Кьяра. Его сладость. Его горечь. Его собственный, ни на что не похожий танец души. Здесь, сейчас, рядом.
Вместе.
Он один знает, каких сил ему стоило сдерживаться, постоянно сдерживать себя. Чтобы не схватить, не улететь с ней куда-нибудь, не спрятать её ото всех. Он подавлял в себе эти желания, уважая её выбор - и выбор её семьи. Великой расы.
Несколько суток уже он в академии: разговаривает с девушкой, танцует, приручает. Усмиряет свои желания - совсем не духовные. Свою жажду.
Обладать. Удержать. Разложить под собой.
Но он сознательно не пытался принудить её или очаровать; не делал никаких сексуальных намеков, порой, прочерчивая кровавые борозды ногтями - так сильно приходилось сжимать кулаки.
Днем еще ничего. Днем постоянно отвлекался; погружался в танец; погружался в её легкость и характер, который узнавал все лучше. Она была разумная, улыбчивая, нежная; когда Кьяра расслаблялась, смех её звенел как колокольчик, а движения были мягкими и свободными.
Такая другая. Такая своя.
Вчера, с этим амбалом с мозгами подростка, она была вполне корректна и вежлива - в то время как он едва остановил себя, чтобы не затеять некрасивый, кровавый мордобой, а потом утащить свою женщину в каюту за волосы, как пещерный человек.
Может и стоило? И сам бы сбросил напряжение и Кьяру, возможно, это вывело бы из себя.
Он бы хотел сделать её ближе. Видеть рядом с собой, под собой, ощущать голой кожей, вжимать в свое тело руками. Он хотел видеть чувственную, разнузданную, сумасшедшую от желания Кьяру. Влюбленную в него, в секс, в их объятия.
Но ночь за ночью он отпускал её, возвращался в каюту один и долго стоял под холодным душем, который - собственно как и всегда - помогал мало. Ничего, он привык. Важнее сейчас было другое.
Чтобы привыкла она.
К тому, что он рядом. К тому, что принял решение.

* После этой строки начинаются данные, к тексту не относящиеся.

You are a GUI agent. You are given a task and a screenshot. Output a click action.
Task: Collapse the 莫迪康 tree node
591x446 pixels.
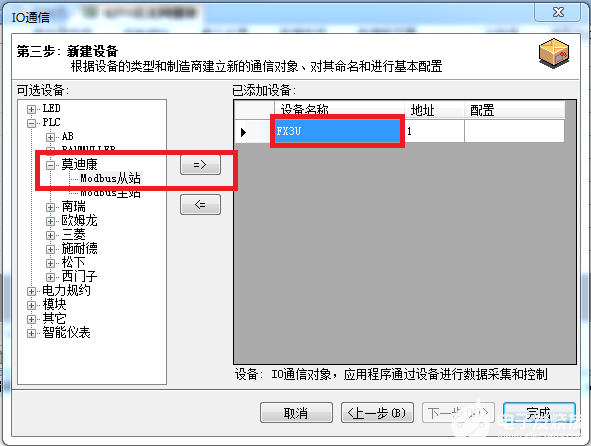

Он видел, как оттаивает девушка. Как тянется к нему, словно цветок к солнцу. Но также он видел, как она все больше закрывается от чувств, что бурлят у нее внутри. И это его беспокоило. Пару раз он даже думал позвонить её родителям или может быть психологам, но потом оставил эту затею.
Он понимал и сам, что с ней твориться. Она слишком привыкла быть хорошей. Быть идеальной.
Избранной. Она, в какой-то мере, считала себя непогрешимой. Не позволяла себе бояться, не позволяла себе срываться. И ей сложно было принять, что она может психовать. Печалиться. Принимать заботу. Джонатан усмехнулся.
Эгоизм и самоуверенность мессии.
Кьяра отказывала себе в бессилии, а ему - в силе. Неужели она действительно считала, что когда он осознает свои чувства, преодолеет огромный путь, сомнения и потребности, сможет вот так вот оставить её, отправить одну навстречу самому опасному нечто во всех мирах? Все в нем бунтовало от этой мысли; это он был защитником, это за ним она должна была быть, как за каменной стеной. И даже если обстоятельства сложились так, что в этой пьесе у нее главная роль, это вовсе не значило, что он уйдет со сцены.
Нет, всего лишь переоденется в черное трико.